» **TASK PROMPT**: From the first line of the data below, repeat each line exactly until you reach the line with "Task: Expand the Parents menu section"; include that line too.

» **Saved data entries**:
_ _ _
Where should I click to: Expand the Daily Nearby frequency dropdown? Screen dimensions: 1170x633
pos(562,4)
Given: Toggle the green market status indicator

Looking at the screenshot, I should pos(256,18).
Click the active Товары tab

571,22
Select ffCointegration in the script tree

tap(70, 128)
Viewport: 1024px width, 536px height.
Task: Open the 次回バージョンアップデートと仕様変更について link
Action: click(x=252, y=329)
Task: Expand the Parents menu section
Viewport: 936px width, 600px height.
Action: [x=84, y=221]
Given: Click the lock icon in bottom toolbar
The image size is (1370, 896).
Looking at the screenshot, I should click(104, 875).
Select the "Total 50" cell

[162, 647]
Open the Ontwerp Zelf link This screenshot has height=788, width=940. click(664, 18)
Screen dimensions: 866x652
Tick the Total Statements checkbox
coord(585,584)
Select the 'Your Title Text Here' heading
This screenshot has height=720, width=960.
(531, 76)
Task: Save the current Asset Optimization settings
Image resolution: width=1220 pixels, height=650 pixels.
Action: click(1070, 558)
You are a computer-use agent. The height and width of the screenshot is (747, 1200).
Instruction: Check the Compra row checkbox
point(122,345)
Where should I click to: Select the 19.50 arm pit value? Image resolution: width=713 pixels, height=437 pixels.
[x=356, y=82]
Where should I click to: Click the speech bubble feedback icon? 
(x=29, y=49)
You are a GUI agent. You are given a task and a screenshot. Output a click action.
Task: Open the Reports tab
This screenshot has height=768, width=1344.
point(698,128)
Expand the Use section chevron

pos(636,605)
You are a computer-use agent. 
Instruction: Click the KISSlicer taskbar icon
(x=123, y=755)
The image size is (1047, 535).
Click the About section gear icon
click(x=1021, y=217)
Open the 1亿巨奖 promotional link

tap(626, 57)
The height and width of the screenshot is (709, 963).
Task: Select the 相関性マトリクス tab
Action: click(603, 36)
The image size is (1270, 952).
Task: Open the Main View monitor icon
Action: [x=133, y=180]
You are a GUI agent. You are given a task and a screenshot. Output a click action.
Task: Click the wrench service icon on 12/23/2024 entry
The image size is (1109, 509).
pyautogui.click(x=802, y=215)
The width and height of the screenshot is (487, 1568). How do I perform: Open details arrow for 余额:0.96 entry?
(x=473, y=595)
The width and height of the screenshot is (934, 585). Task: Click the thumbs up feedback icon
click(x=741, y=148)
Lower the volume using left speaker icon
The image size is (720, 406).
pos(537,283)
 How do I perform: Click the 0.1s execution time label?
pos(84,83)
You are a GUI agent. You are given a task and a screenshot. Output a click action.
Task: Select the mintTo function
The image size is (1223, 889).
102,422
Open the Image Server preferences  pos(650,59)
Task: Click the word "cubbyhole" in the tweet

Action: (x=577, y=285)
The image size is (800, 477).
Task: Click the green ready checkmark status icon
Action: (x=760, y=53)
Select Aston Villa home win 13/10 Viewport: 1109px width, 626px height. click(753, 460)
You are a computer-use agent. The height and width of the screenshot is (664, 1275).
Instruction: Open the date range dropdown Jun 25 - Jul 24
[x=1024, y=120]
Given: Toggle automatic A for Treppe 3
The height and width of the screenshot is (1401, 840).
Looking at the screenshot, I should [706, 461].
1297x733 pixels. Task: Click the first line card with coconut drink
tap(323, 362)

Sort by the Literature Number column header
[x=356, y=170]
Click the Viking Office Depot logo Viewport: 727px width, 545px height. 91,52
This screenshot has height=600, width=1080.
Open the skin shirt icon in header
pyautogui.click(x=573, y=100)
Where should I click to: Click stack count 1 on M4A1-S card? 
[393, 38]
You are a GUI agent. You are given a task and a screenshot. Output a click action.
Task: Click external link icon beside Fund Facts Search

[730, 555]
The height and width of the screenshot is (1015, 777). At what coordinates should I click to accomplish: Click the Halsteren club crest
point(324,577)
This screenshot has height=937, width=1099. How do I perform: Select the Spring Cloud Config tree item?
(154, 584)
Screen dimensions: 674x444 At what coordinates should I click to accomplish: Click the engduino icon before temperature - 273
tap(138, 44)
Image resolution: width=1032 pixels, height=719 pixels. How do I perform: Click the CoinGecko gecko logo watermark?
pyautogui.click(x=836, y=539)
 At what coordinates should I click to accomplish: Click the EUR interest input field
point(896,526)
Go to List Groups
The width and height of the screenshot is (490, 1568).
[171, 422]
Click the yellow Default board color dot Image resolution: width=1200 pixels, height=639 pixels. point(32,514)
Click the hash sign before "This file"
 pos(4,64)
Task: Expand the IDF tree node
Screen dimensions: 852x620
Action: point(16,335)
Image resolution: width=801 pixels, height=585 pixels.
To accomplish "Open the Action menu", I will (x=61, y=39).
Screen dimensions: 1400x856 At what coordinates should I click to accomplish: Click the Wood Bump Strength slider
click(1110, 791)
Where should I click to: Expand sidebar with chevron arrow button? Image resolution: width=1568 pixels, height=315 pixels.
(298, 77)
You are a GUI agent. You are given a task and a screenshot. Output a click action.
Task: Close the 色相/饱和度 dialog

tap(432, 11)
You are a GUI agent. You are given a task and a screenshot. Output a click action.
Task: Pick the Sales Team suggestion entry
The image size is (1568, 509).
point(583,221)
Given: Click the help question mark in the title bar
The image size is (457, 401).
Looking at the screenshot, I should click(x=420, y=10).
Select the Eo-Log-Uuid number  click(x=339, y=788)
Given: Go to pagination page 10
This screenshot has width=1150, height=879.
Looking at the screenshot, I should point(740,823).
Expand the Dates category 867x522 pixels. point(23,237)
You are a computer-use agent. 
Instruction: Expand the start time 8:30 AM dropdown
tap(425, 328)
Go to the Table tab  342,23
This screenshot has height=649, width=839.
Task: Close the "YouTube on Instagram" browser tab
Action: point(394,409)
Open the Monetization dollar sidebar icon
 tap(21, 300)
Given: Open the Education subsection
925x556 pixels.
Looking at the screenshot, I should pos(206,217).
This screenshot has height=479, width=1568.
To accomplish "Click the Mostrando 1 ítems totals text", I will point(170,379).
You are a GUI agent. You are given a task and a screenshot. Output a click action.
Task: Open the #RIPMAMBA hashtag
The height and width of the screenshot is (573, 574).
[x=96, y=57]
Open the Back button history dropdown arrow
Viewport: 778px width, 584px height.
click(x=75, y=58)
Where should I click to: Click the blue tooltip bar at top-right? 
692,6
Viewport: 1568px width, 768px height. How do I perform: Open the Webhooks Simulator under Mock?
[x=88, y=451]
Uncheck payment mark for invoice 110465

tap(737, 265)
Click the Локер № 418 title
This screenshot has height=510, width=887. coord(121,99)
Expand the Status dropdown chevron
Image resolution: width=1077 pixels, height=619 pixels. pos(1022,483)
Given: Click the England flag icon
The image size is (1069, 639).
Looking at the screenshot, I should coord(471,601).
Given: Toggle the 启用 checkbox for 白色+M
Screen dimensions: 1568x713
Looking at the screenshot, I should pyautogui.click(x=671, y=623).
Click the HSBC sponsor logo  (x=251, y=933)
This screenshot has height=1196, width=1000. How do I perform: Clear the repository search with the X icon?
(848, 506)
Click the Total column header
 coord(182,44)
_ _ _
» **ANSWER AREA**:
Where should I click to: Expand the Daily Nearby frequency dropdown? Screen dimensions: 1170x633
pos(562,4)
Given: Toggle the green market status indicator

Looking at the screenshot, I should pos(256,18).
Click the active Товары tab

571,22
Select ffCointegration in the script tree

tap(70, 128)
Viewport: 1024px width, 536px height.
Task: Open the 次回バージョンアップデートと仕様変更について link
Action: click(x=252, y=329)
Task: Expand the Parents menu section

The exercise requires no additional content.